- **Trecho selecionado**
════════

Seja por corrupção ou mesmo desconhecimento da Lei, não é incomum a não execução ou execução irregular desses convênios, o que em última instância pode configurar crime ou ato de improbidade administrativa. Apesar da legitimidade da própria União para propositura de eventual ação civil pública por ato de improbidade administrativa, na maioria dos casos, há omissão por parte União, restando ao Ministério Público Federal a responsabilidade por essas ações.

Se já não bastasse o descaso em responsabilizar administradores que utilizam inadequadamente verbas federais transferidas por meio de convênio, a União quando intimada para manifestar seu interesse em integrar a lide nas ações propostas pelo MPF, não o faz com o fundamente de que não possui interesse. Essa atitude tem levada muitos Juízes Federais a declinarem a competência para julgamentos das ações. Em igual sentido há decisões de Tribunais Regionais Federais e mesmo do Superior Tribunal de Justiça.

Tais decisões se equivocam ao confundirem competência e legitimidade ativa para as ações. Para uma real compreensão da questão, diversos pontos correlatos necessitam de análise, para que então possamos definir se o Ministério Público Federal possui legitimidade ativa para propositura dessas ações na Justiça Federal.

Para uma abordagem definitiva da questão, devemos inicialmente analisar a competência constitucional da Justiça Federal, solucionando a questão se a mera presença do Ministério Público Federal é suficiente para atribuir a competência à Justiça Federal. Definido este ponto, será preciso analisar a legitimidade ativa do MPF para fiscalização dos convênios de repasse de verbas federais.


1. COMPETÊNCIA DA JUSTIÇA FEDERAL

Quanto a competência da Justiça Federal, a Constituição Federal determina:

Art. 109. Aos juízes federais compete processar e julgar:

I - as causas em que a União, entidade autárquica ou empresa pública federal forem interessadas na condição de autoras, rés, assistentes ou oponentes, exceto as de falência, as de acidentes de trabalho e as sujeitas à Justiça Eleitoral e à Justiça do Trabalho.

════════

- **Material de origem**

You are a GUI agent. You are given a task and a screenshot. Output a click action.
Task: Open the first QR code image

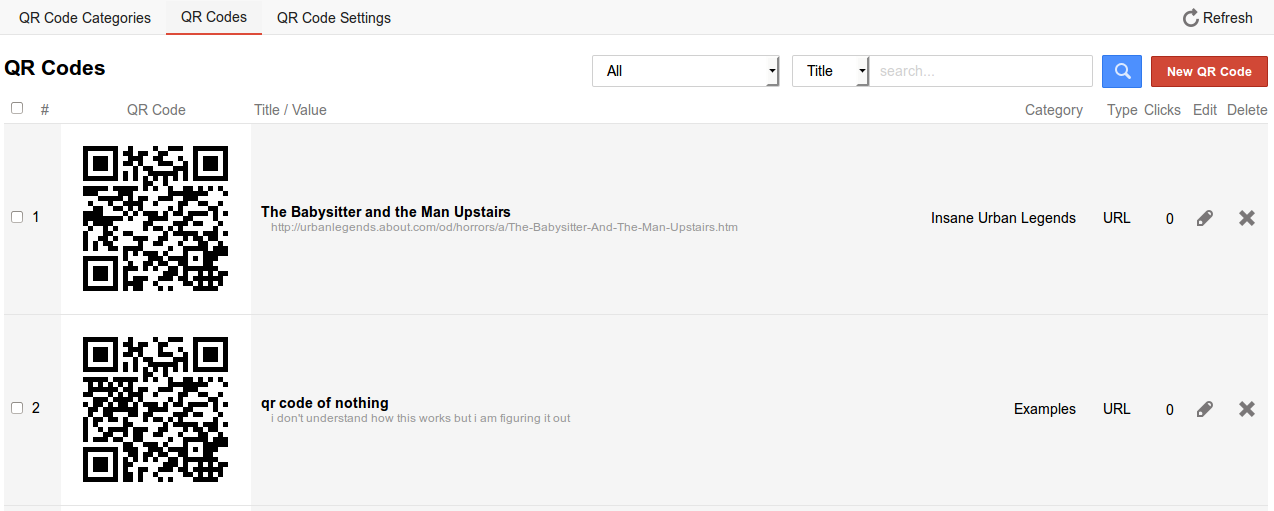pos(155,218)
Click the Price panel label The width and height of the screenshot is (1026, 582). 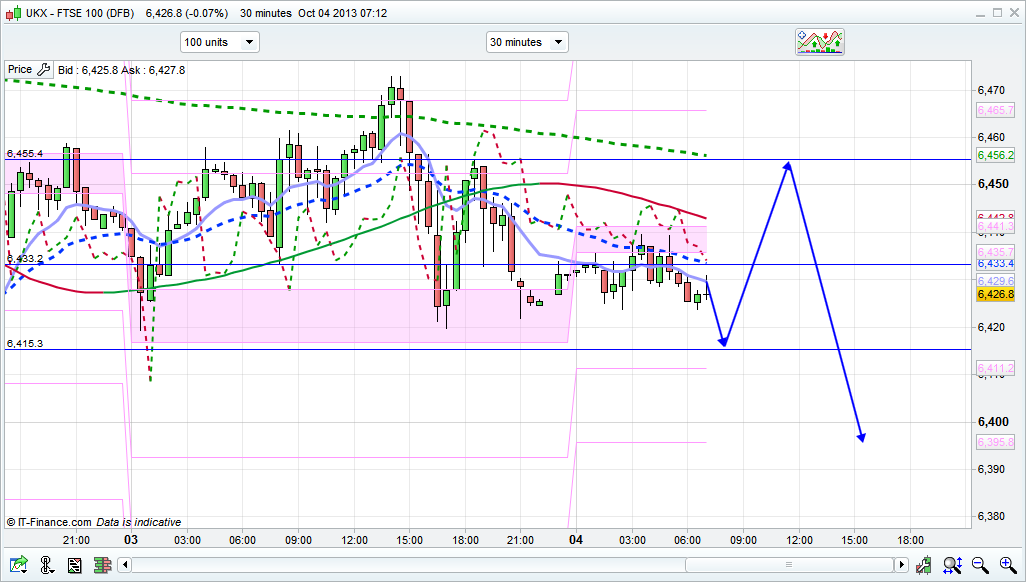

════════

- **Tarefa proposta 1**
Diga se cada afirmação concorda com o trecho selecionado e responda sim ou não, citando as palavras exatas do texto que decidem a questão.
(a) Na maioria dos casos, a União se omite e a responsabilidade pelas ações fica com o Ministério Público Federal.
(b) As decisões mencionadas acertam ao distinguir competência e legitimidade ativa.
(c) O art. 109 inclui as causas de falência entre as que os juízes federais devem processar e julgar.
- **Tarefa proposta 2**
Responda com base no trecho selecionado:
(a) Além de Juízes Federais, que tribunais têm decisões em igual sentido?
(b) O que deve ser analisado inicialmente para uma abordagem definitiva da questão?
(c) Segundo o art. 109, I, em que condições a União, entidade autárquica ou empresa pública federal devem ser interessadas?
- **Tarefa proposta 3**
Atualize o trecho selecionado, começando em "1. COMPETÊNCIA DA" e terminando em "Justiça do Trabalho.", trocando "assistentes" por "litisconsortes".
O material não tem nenhum papel nesta atividade.

- **Resultado do exercício 1**
(a) Sim: "na maioria dos casos, há omissão por parte União, restando ao Ministério Público Federal a responsabilidade por essas ações"
(b) Não: "Tais decisões se equivocam ao confundirem competência e legitimidade ativa para as ações"
(c) Não: "exceto as de falência"

- **Resultado do exercício 2**
(a) Tribunais Regionais Federais e o Superior Tribunal de Justiça.
(b) A competência constitucional da Justiça Federal.
(c) Na condição de autoras, rés, assistentes ou oponentes.

- **Resultado do exercício 3**
1. COMPETÊNCIA DA JUSTIÇA FEDERAL

Quanto a competência da Justiça Federal, a Constituição Federal determina:

Art. 109. Aos juízes federais compete processar e julgar:

I - as causas em que a União, entidade autárquica ou empresa pública federal forem interessadas na condição de autoras, rés, litisconsortes ou oponentes, exceto as de falência, as de acidentes de trabalho e as sujeitas à Justiça Eleitoral e à Justiça do Trabalho.